Predicting stroke (I): Trying different classification algorithms

Assignment for “Knowledge technology”, course in the Master in Methodology for behavioral sciences. This post correspond to the first part of the “series” Predicting stroke, which consists of a set of independent works in which I try to solve an applied machine learning problem: to accurately classify people who have suffered a stroke or not, based on different predictors.

Description of data

stroke2.csv. The data used to be in Kaggle but I had to download it from a github repository of someone who had analyzed the data set before. Here you can see the data before the preprocessing.

	gender	age	hypertension	heart_disease	ever_married	work_type
1	Male	3	No	No	No	children
2	Male	58	Yes	No	Yes	Private
3	Female	8	No	No	No	Private

… (43000 x 10)

	Residence_type	avg_glucose_level	bmi	smoking_status	stroke
1	Rural	95.12	18	never smoked	No
2	Urban	87.96	39.2	never smoked	No
3	Urban	110.89	17.6	never smoked	No

… (43000 x 10)

The variables are self-explanatory but I had no codebook so whenever I encountered inconsistencies or “strange” things I had to interpret the data. For example, the third observation corresponds to a kid of 8 years old who works in the private sector. Something must be wrong but is it the age or the work type? It’s more plausible that work type is wrong, but technically we don’t know what is wrongly coded.

One important thing to note about the data set is the frequency distribution of the outcome variable. 98% of the sample is people who haven’t suffered a stroke. This severe imbalance can be very troublesome (accuracy “paradox”: you get 98% overall accuracy but with 0% sensitivity because all instances are classified as members of the majority class) so it’s neccesary to deal with it.

▶ _STUDY MATERIAL_
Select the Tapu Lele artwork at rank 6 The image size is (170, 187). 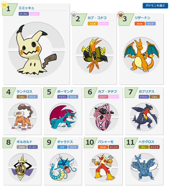(104, 117)
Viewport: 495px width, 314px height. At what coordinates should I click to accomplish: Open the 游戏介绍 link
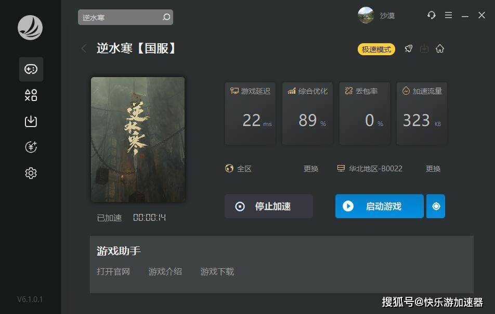coord(165,272)

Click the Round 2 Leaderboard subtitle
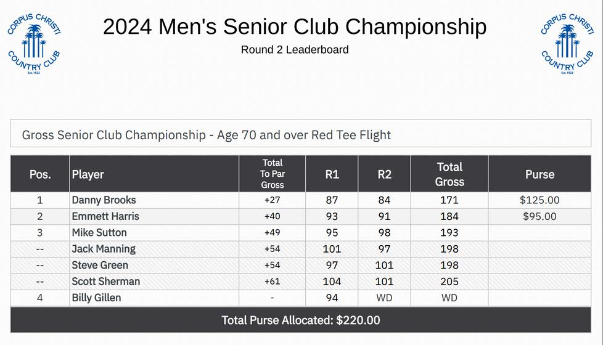pyautogui.click(x=295, y=50)
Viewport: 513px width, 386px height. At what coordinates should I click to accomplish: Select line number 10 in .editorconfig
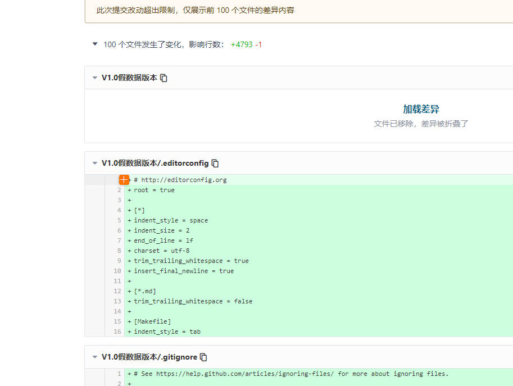(117, 271)
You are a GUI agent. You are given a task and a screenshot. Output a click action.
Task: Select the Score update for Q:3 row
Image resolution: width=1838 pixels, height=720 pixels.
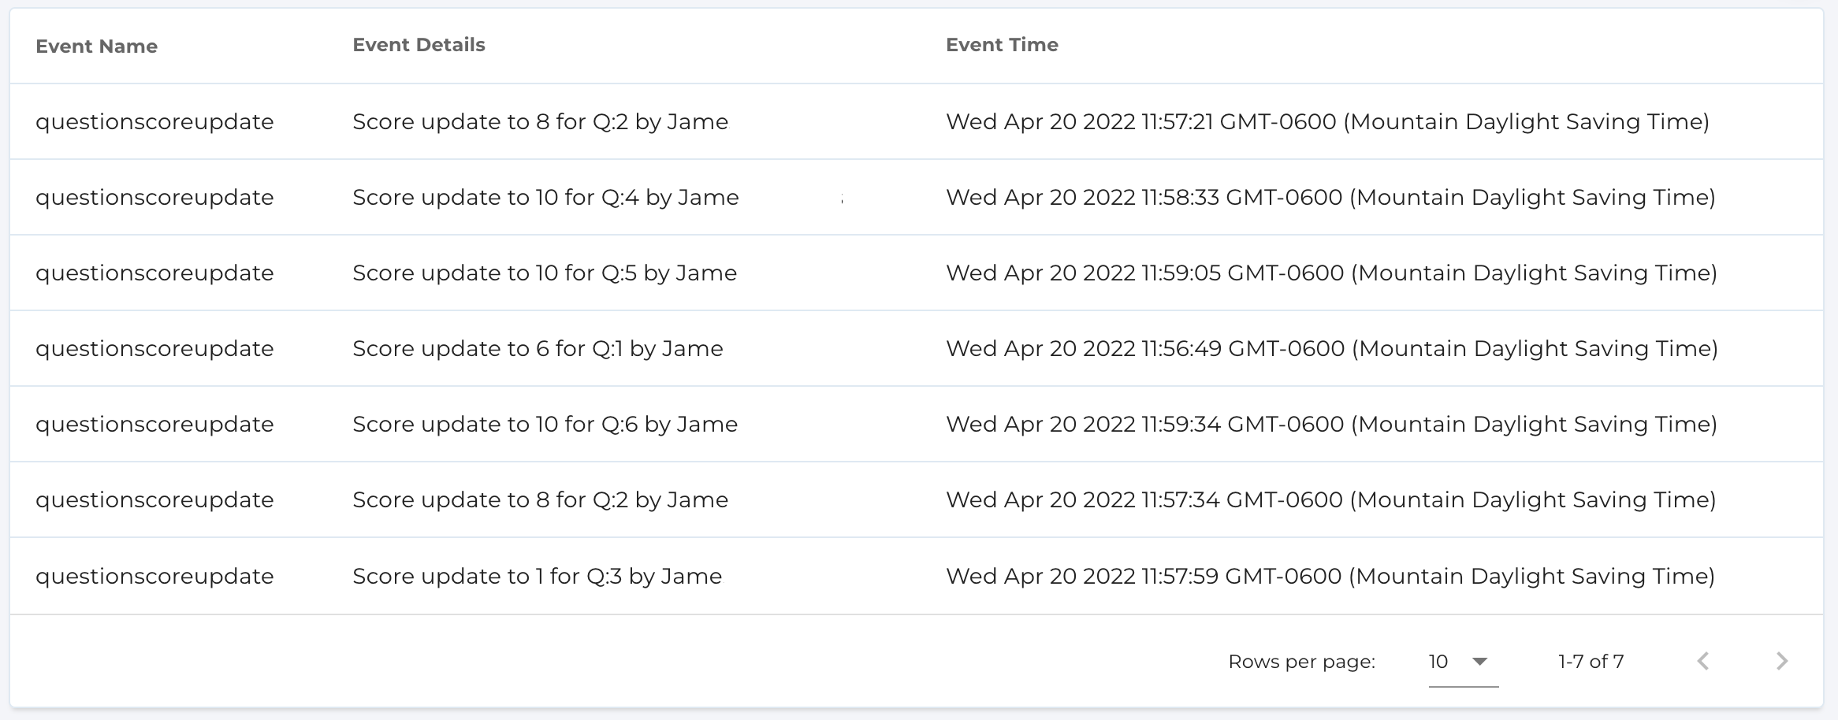(x=537, y=576)
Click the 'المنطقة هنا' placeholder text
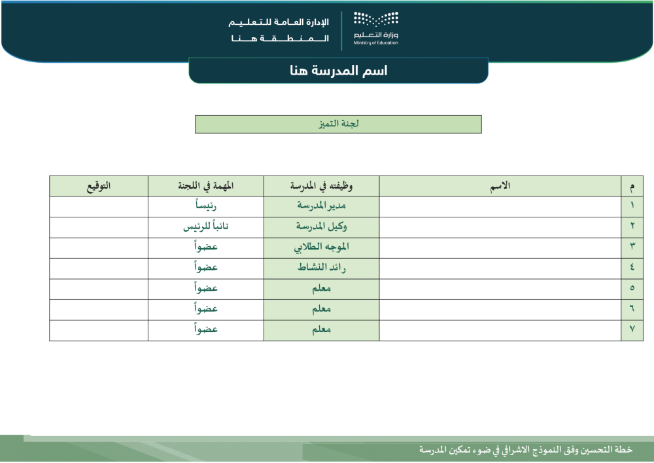Viewport: 654px width, 463px height. click(283, 39)
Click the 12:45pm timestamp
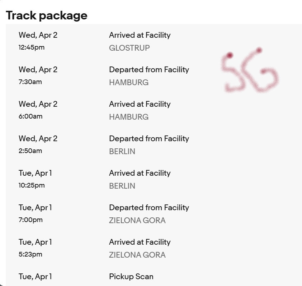 [32, 47]
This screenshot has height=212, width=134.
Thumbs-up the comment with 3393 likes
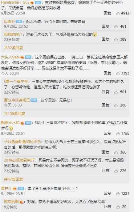118,73
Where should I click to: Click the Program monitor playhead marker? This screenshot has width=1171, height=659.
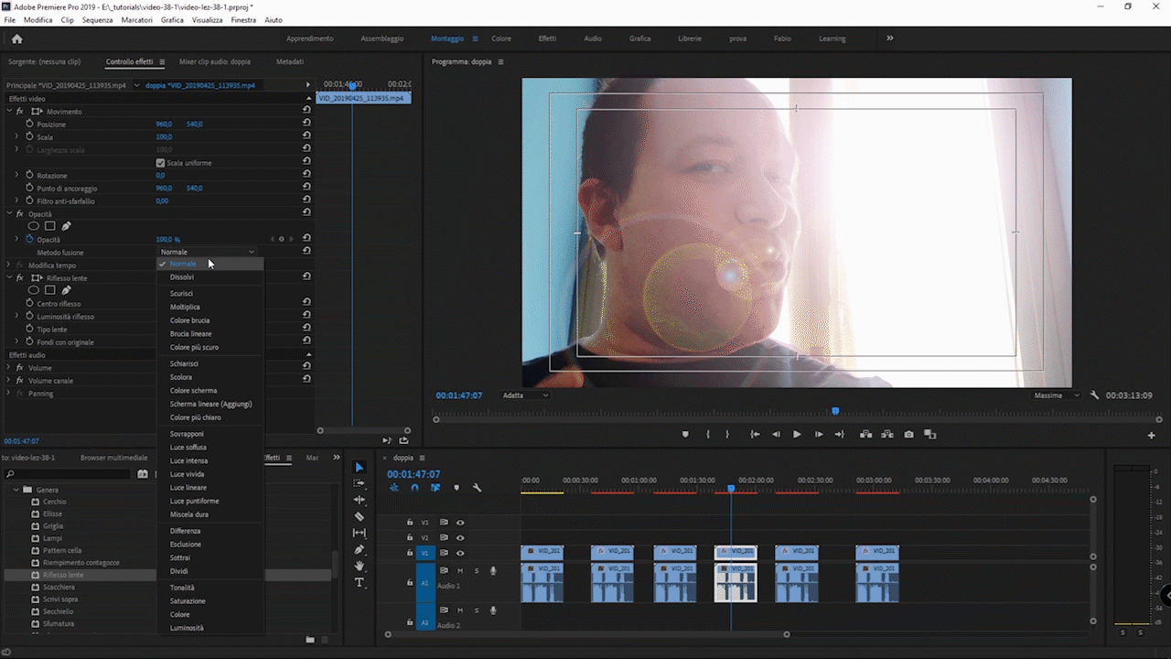(x=835, y=411)
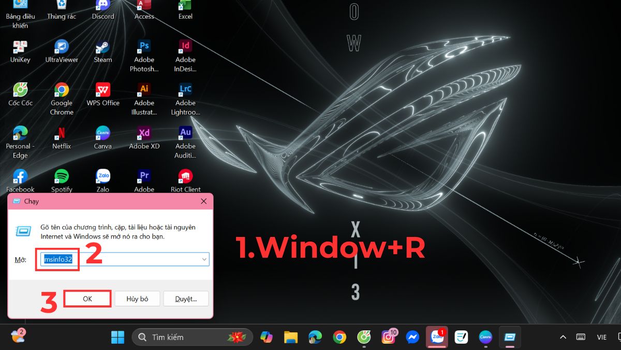Switch the VIE input language indicator
The width and height of the screenshot is (621, 350).
click(601, 337)
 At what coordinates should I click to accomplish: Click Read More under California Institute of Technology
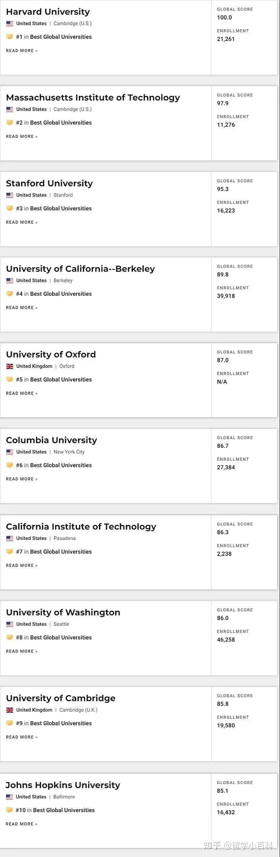22,565

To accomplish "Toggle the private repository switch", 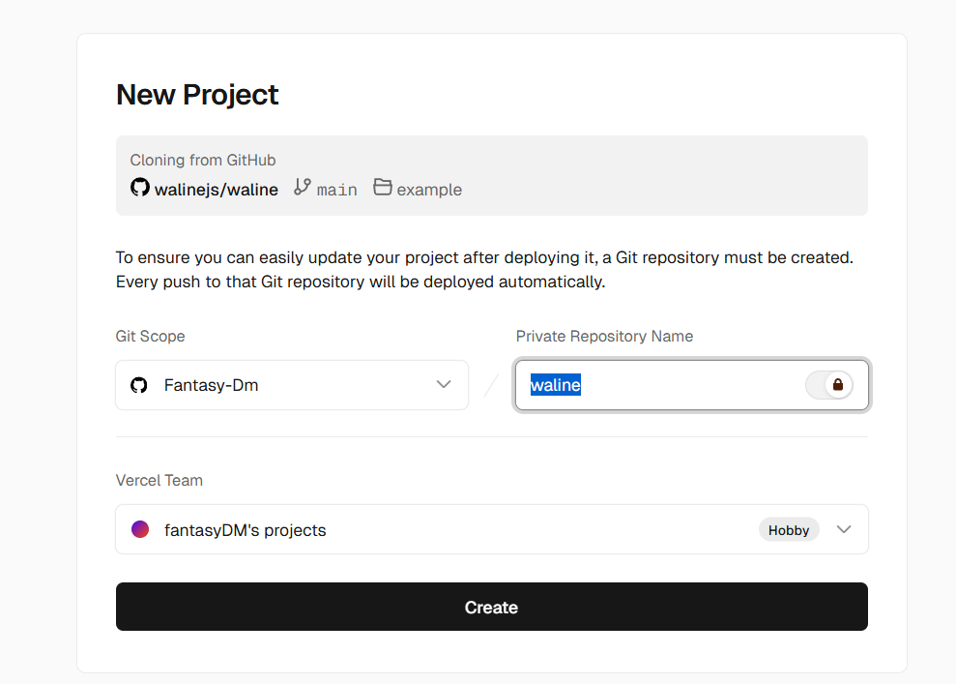I will pyautogui.click(x=828, y=385).
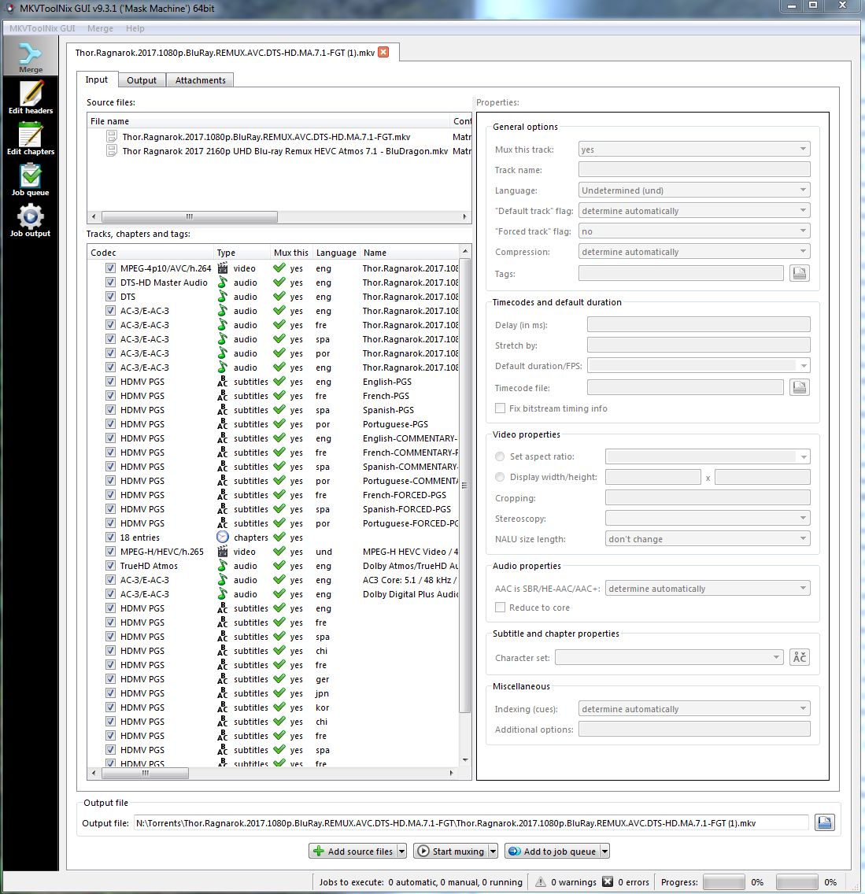Switch to the Output tab
The height and width of the screenshot is (894, 865).
pyautogui.click(x=142, y=80)
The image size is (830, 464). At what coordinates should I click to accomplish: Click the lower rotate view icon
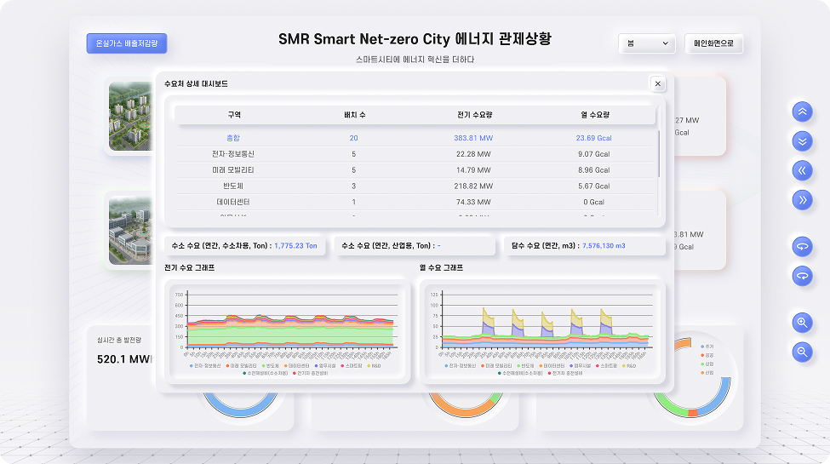point(801,276)
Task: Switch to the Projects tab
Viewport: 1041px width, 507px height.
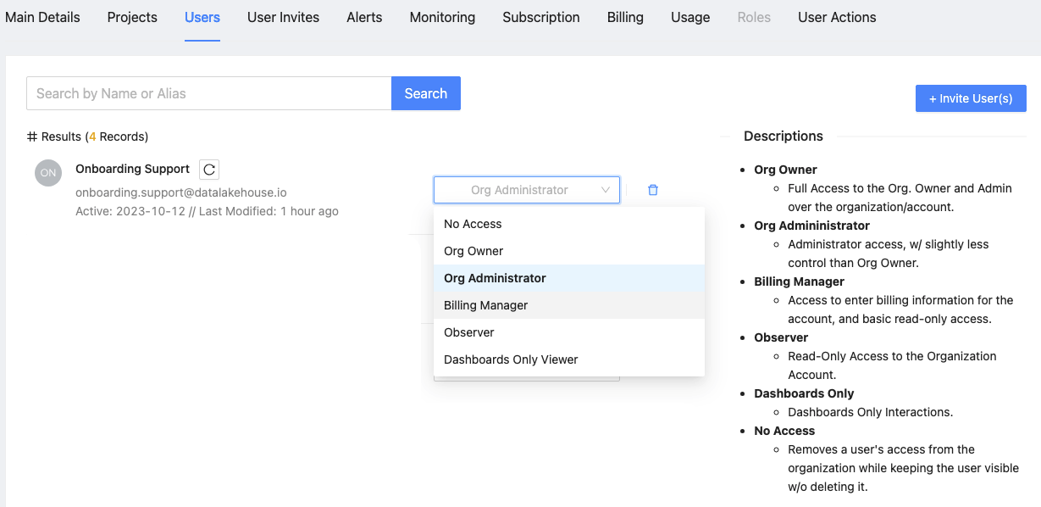Action: 132,17
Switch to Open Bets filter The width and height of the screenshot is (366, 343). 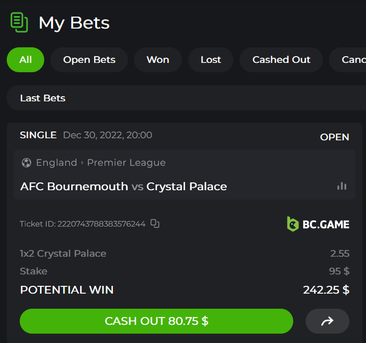[x=89, y=60]
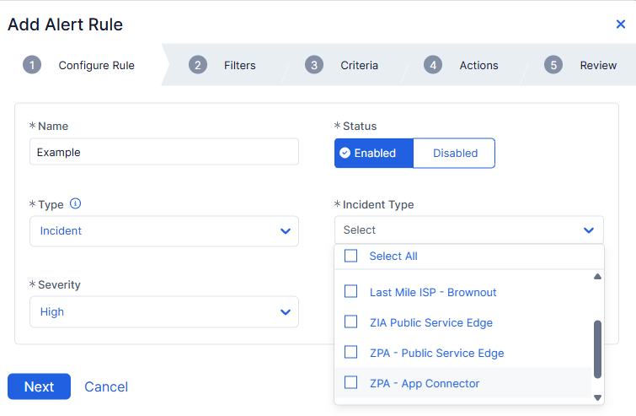
Task: Open the Type dropdown showing Incident
Action: pyautogui.click(x=164, y=230)
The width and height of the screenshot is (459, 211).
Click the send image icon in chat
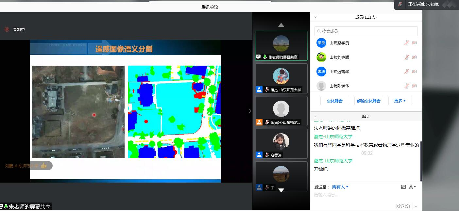click(x=403, y=187)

▶ _EXERCISE REQUIREMENTS_
**a.** In the stroke prediction post, list every column name in the table whose header row begins with "Residence_type".
**b.** Extend the stroke prediction post past its final sentence.
None of the entries above are needed here.

▶ _REPLIES_
**a.** Residence_type, avg_glucose_level, bmi, smoking_status, stroke

**b.**
For the first model I opted for the downsampling strategy. If the minority class has $n$ observations, you select a sample of $n$ from the set of instances that belong to the majority class. Now you have a new sample of $n+n$ examples and no assymmetry in the variable of interest. The problem is that you reduce the total sample size, you loose information and that you are changing the natural distribution of the variable just for convenience (the prevalence of stroke is not 50%). For those reasons I changed the strategy. In the decision tree and SVM models I used cost-sensitive learning, which involves imposing a cost matrix that weights false negatives as more serious errors. Intuitively we could say that you need to be more confident in order to classify someone as belonging to the stroke category (more details in the model evaluation report)

Classification models

Linear Discriminant Analysis

Final model (quadratic discriminant function really, not linear) includes only age as predictor

qda=fitcdiscr(featQDA,group, ...
    'DiscrimType','quadratic', ...
    'CrossVal','on', ...
    'Cost',[0 1;70 0]);

Link to code.

Link to the report.

Decision tree

Final model includes age, bmi (both discretized), hypertension and heart disease as predictors.

tree=fitctree(feattree,group, ...
    'CategoricalPredictors','all', ...
    'SplitCriterion','deviance', ...
    'MinLeafSize',200, 'MinParentSize',230, ...
    'CrossVal','on', ... 
    'Cost',[0 1;70 0]);

Link to code.

Link to the report.

Support Vector Machine

Final model includes age, avg_glucose_level, hypertension, smoking_status and heart_disease as features.

SVM=fitcsvm(featSVM,group, ...
    'CategoricalPredictors',{'hypertension','smoking_status','heart_disease'}, ...
    'BoxConstraint', 0.24, ...
    'KernelFunction','linear', ...
    'CrossVal','on', ...
    'Cost',[0 1;55 0]);

Link to code.

Link to the report.

Comments

This was my first time applying Linear Discriminant Analysis, decision trees, SVMs and also the first time using Matlab. I’ve experimented a lot doing this project and I’ve probably committed a lot of mistakes. The hyperparemeter tuning process was a bit like a mess and I don’t expect them to be optimal.
The class imbalance problem gave me a lot of headaches. I tried different approaches to overcome the problem (downsampling and cost-sensitive learning), and I finally stuck with one approach but I’m not sure that was the best decision.